A critique of the payment gateways and payment aggregators guidelines


The Reserve Bank of India (“RBI”) on March 17, 2020 issued guidelines[1] (“Guidelines”) to regulate previously unregulated payments aggregators and payment gateways. The Guidelines came into effect from April 1, 2020. While the Guidelines are a progressive step to regulate the activities of payment aggregators, given their role in effecting a payment transaction, it has thrown up more questions and concerns. Below is an overview of various points that we hope RBI would clarify in the near future in order to avoid ambiguity and ensure absolute compliance by the various players in the sector.

Compliance timeline

The Guidelines state that it shall come into effect from April 1, 2020 other than for activities for which specific timelines are mentioned. Thereafter, an extension in the timeline was notified[2] by the RBI on June 4, 2020. The said notification confirmed that the activities for which specific timelines are not mentioned and were supposed to come into effect from April 1, 2020 will now come into effect on September 30, 2020.

While clause 3.4 of the Guidelines states that existing non-bank entities offering payment aggregation services are required to apply for authorisation on or before June 30, 2021, and that such entities will be allowed to continue their operations till they receive communication from the RBI regarding the fate of their application, it is unclear whether existing non-bank payment aggregators can continue to provide payment aggregation services as is or any compliances are required to be met by them before September 30, 2020, prior to actually receiving a licence from the RBI

Compliance with KYC directions

The Guidelines state that ‘Master Direction – Know Your Customer (KYC) Directions[3] (“KYC Directions”) updated from time to time, shall apply mutatis mutandis to payment aggregators.

The KYC Directions require regulated entities (in this case – payment aggregators) to undertake KYC of customers on the commencement of an account-based relationship with the customer.

It is uncertain whether a payment aggregator that is providing payment aggregation services to various merchants will have to undertake KYC for each merchant, even though there is no account-based relationship between the payment aggregator and such merchants.

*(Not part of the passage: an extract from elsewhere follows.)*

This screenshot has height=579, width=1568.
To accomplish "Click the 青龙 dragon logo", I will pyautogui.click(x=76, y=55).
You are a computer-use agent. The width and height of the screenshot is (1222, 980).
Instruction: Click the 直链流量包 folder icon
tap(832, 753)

Further, merchants are appropriately verified and KYC-ed at the time of bank account opening and on-boarding. The transactions take place between merchants and their customers who have already undertaken the relevant KYC checks while opening their respective bank accounts. Therefore, the obligation on payment aggregators to undertake KYC of the merchants appears to be fairly onerous as each payment aggregator could have over a million merchants.

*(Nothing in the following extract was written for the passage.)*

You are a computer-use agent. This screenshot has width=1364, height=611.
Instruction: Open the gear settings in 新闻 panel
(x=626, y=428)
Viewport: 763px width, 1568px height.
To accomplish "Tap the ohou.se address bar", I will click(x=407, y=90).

Background check of merchants

Clause 7.2 (Annex 1) of the Guidelines state that payment aggregators must undertake background and antecedent check of the merchants to ensure that such merchants do not have any malafide intention of duping customers, do not sell fake / counterfeit / prohibited products, etc. The merchant’s website shall clearly indicate the terms and conditions of the service and timeline for processing returns and refunds.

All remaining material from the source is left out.